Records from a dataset
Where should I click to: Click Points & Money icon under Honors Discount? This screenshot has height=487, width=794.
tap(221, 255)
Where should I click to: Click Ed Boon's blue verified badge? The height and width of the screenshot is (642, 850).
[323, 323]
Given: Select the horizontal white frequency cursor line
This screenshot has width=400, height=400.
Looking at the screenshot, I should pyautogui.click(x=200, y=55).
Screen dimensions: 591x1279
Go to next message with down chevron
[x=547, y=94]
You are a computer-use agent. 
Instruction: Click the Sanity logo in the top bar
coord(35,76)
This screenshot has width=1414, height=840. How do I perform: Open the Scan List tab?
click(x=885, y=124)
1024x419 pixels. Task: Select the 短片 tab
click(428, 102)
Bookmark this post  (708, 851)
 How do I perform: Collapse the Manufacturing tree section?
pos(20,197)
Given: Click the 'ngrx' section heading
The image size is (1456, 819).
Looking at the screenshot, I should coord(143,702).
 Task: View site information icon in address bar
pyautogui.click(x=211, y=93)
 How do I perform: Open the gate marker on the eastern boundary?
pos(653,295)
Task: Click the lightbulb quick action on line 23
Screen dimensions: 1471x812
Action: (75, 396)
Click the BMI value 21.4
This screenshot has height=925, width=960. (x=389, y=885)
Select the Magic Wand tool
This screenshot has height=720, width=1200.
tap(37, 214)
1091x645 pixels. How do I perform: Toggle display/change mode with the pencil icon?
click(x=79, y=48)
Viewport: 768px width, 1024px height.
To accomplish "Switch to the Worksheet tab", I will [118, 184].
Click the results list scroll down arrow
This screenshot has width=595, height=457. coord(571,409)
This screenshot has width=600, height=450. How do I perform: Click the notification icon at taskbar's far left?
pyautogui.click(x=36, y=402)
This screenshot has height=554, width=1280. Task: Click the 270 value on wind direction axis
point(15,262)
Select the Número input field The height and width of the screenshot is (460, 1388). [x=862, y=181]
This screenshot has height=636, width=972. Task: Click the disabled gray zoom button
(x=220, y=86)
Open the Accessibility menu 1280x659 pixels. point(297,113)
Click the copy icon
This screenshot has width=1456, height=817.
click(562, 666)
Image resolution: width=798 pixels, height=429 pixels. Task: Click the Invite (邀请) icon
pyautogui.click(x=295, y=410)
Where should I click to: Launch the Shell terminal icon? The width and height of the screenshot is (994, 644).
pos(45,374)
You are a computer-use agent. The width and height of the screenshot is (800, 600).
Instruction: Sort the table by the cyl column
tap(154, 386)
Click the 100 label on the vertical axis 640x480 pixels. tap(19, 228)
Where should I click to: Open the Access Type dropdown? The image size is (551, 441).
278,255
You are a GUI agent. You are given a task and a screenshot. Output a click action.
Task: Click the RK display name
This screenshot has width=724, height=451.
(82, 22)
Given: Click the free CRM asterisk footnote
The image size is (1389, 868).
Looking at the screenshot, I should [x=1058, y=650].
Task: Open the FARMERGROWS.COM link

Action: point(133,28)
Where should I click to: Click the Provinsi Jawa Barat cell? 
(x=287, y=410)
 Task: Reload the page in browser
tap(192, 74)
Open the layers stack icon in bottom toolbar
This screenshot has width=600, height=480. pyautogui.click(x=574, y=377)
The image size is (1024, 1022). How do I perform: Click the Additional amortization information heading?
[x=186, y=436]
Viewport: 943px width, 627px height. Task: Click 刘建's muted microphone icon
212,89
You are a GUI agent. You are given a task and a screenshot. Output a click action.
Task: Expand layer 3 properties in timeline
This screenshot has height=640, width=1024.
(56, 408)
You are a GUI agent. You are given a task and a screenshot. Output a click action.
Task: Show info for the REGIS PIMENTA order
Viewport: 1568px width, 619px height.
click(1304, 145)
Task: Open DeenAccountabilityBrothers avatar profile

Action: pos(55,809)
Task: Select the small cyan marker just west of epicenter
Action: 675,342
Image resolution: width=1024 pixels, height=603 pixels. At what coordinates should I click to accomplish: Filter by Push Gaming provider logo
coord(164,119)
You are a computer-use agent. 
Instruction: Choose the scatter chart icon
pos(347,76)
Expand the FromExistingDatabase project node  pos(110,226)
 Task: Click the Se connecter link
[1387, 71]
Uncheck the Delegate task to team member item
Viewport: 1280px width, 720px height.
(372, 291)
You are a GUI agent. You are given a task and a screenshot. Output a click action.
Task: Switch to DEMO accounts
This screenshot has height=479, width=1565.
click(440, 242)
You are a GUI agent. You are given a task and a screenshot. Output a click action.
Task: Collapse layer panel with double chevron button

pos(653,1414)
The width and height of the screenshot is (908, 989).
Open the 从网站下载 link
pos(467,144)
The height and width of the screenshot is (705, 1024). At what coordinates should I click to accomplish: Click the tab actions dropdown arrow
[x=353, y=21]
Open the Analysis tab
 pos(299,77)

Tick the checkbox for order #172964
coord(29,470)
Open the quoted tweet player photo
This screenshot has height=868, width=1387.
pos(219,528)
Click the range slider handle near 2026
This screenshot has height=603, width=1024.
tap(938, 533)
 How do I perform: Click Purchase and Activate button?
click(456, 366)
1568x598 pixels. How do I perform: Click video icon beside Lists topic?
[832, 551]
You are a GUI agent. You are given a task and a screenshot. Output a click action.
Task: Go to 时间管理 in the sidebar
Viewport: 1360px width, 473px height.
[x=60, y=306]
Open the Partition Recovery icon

Your objective: What lines in the data include the string "Switch"? Copy each one.

Output of the task:
To accomplish "Switch to the Worksheet tab", I will [118, 184].
Task: Switch to DEMO accounts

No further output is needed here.